§ TASK REQUIREMENTS: Without including any pictures, write out the data below exactly.

-*-*-

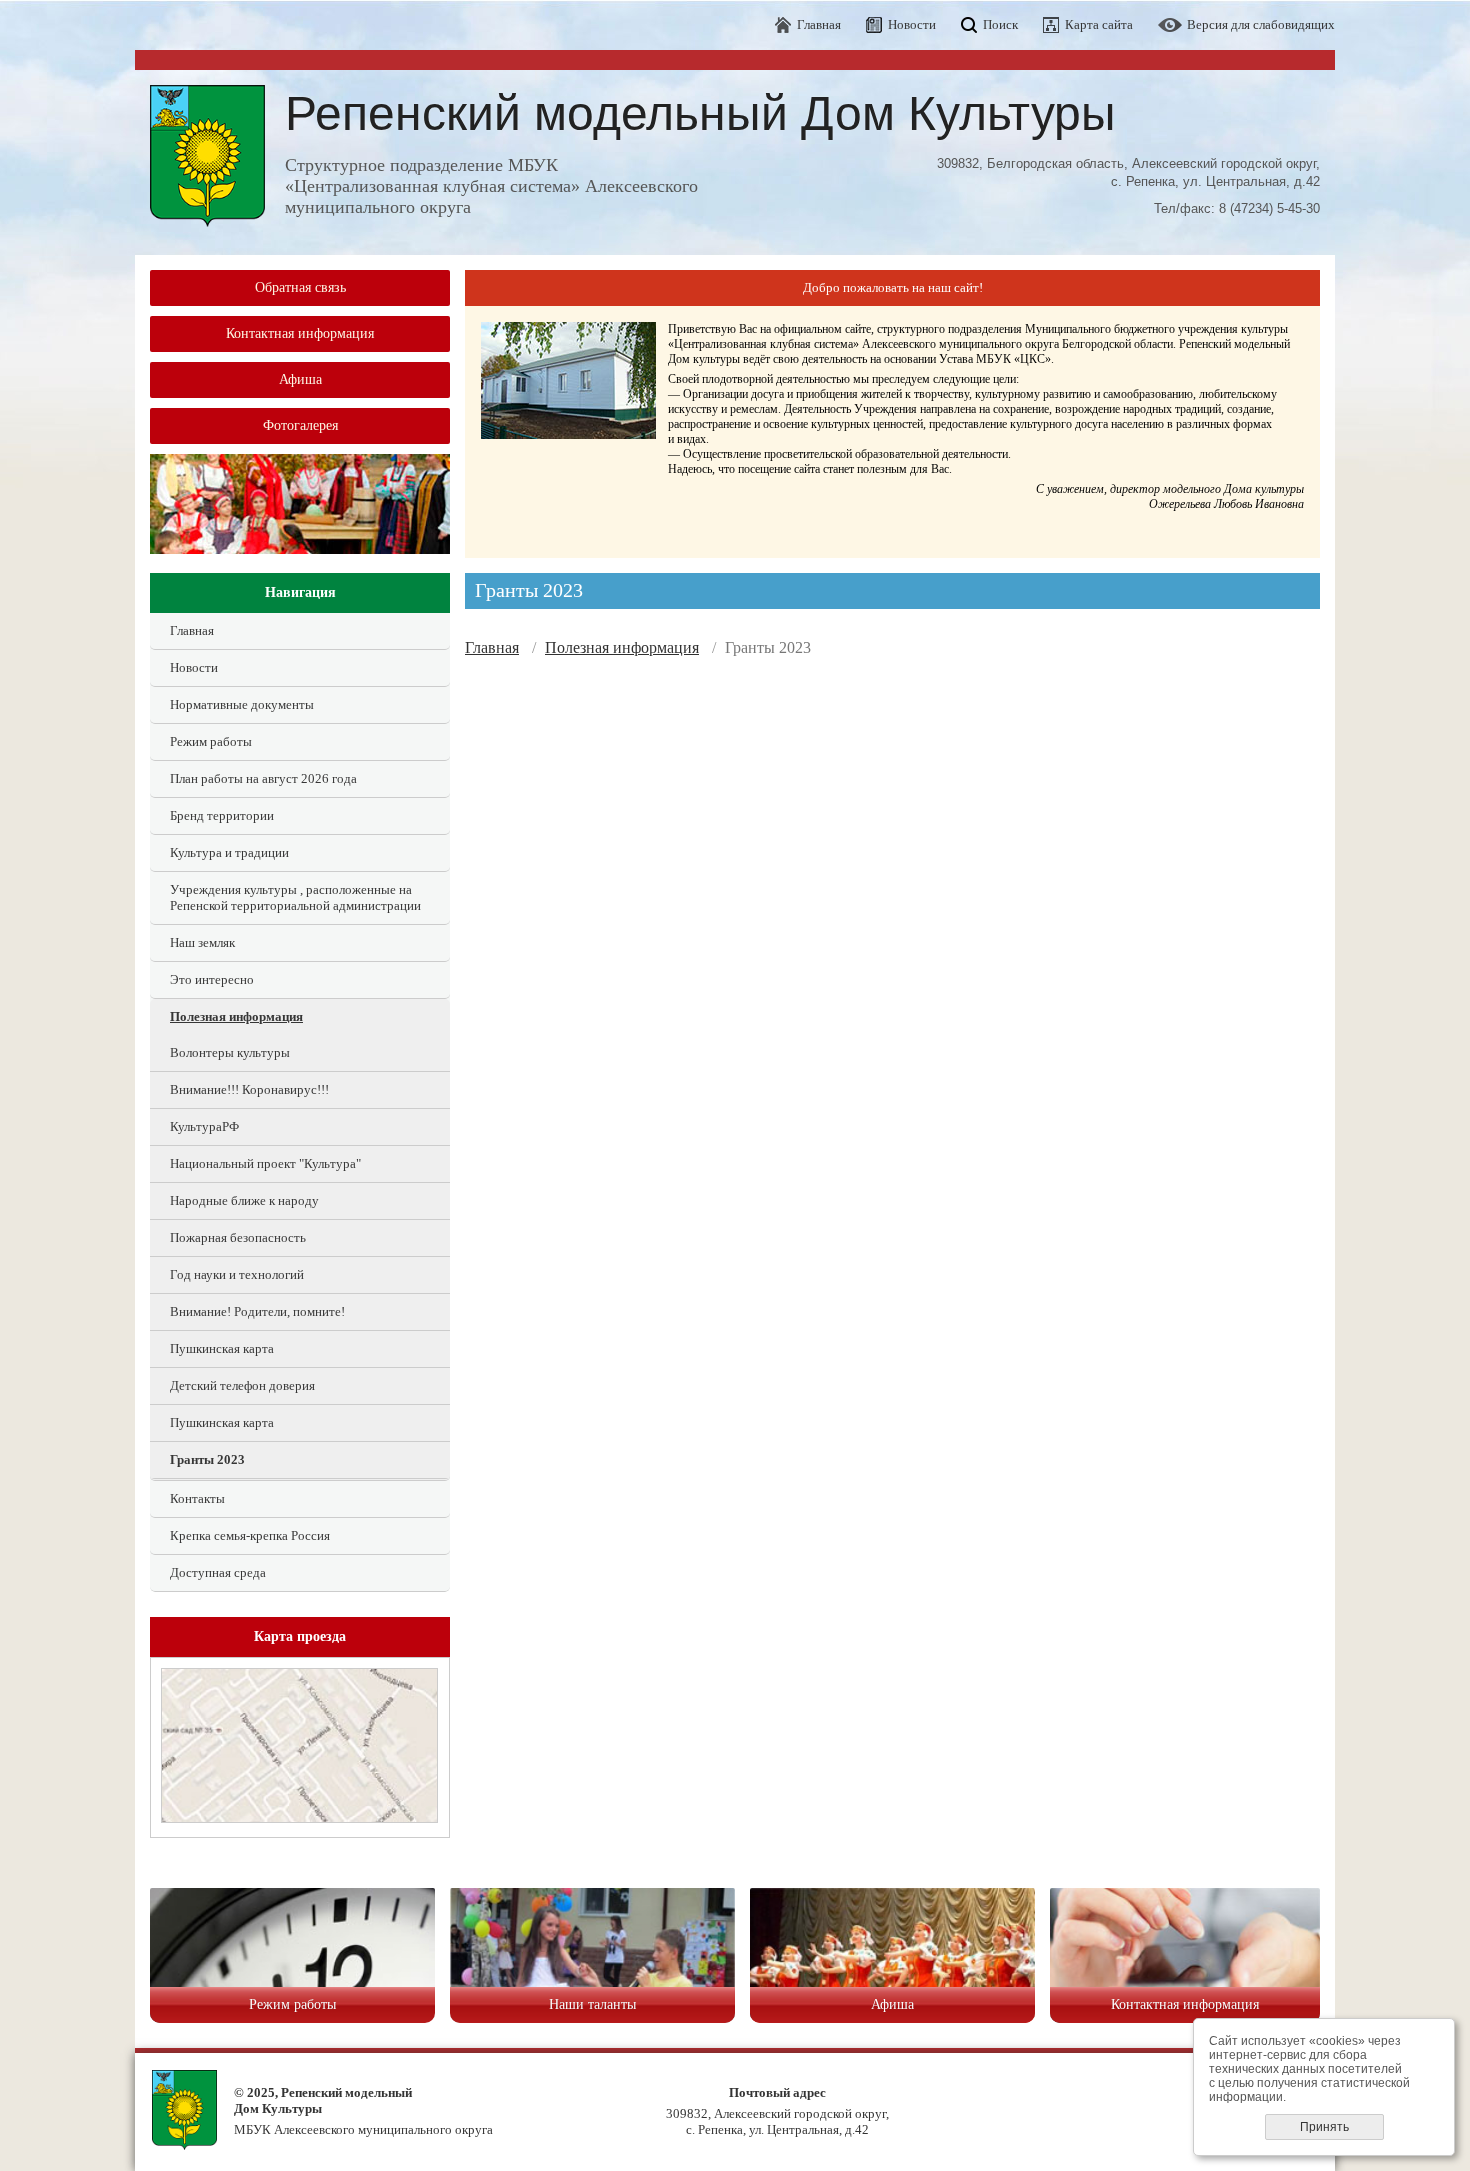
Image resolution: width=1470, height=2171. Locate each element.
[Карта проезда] (299, 1818)
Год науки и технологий (237, 1274)
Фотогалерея (300, 425)
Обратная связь (300, 287)
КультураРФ (204, 1126)
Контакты (197, 1498)
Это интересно (212, 979)
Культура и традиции (229, 852)
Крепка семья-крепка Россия (250, 1535)
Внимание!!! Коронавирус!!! (249, 1089)
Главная (819, 24)
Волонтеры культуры (230, 1052)
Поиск (1000, 24)
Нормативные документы (242, 704)
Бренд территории (222, 815)
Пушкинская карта (222, 1348)
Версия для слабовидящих (1261, 24)
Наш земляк (202, 942)
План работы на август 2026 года (263, 778)
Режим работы (211, 741)
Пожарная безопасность (238, 1237)
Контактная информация (300, 333)
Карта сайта (1099, 24)
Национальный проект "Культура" (265, 1163)
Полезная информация (236, 1016)
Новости (912, 24)
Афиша (300, 379)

-*-*-

§ RESULT:
Image resolution: width=1470, height=2171. Locate each element.
[Карта проезда] (299, 1818)
Год науки и технологий (237, 1274)
Фотогалерея (300, 425)
Обратная связь (300, 287)
КультураРФ (204, 1126)
Контакты (197, 1498)
Это интересно (212, 979)
Культура и традиции (229, 852)
Крепка семья-крепка Россия (250, 1535)
Внимание!!! Коронавирус!!! (249, 1089)
Главная (819, 24)
Волонтеры культуры (230, 1052)
Поиск (1000, 24)
Нормативные документы (242, 704)
Бренд территории (222, 815)
Пушкинская карта (222, 1348)
Версия для слабовидящих (1261, 24)
Наш земляк (202, 942)
План работы на август 2026 года (263, 778)
Режим работы (211, 741)
Пожарная безопасность (238, 1237)
Контактная информация (300, 333)
Карта сайта (1099, 24)
Национальный проект "Культура" (265, 1163)
Полезная информация (236, 1016)
Новости (912, 24)
Афиша (300, 379)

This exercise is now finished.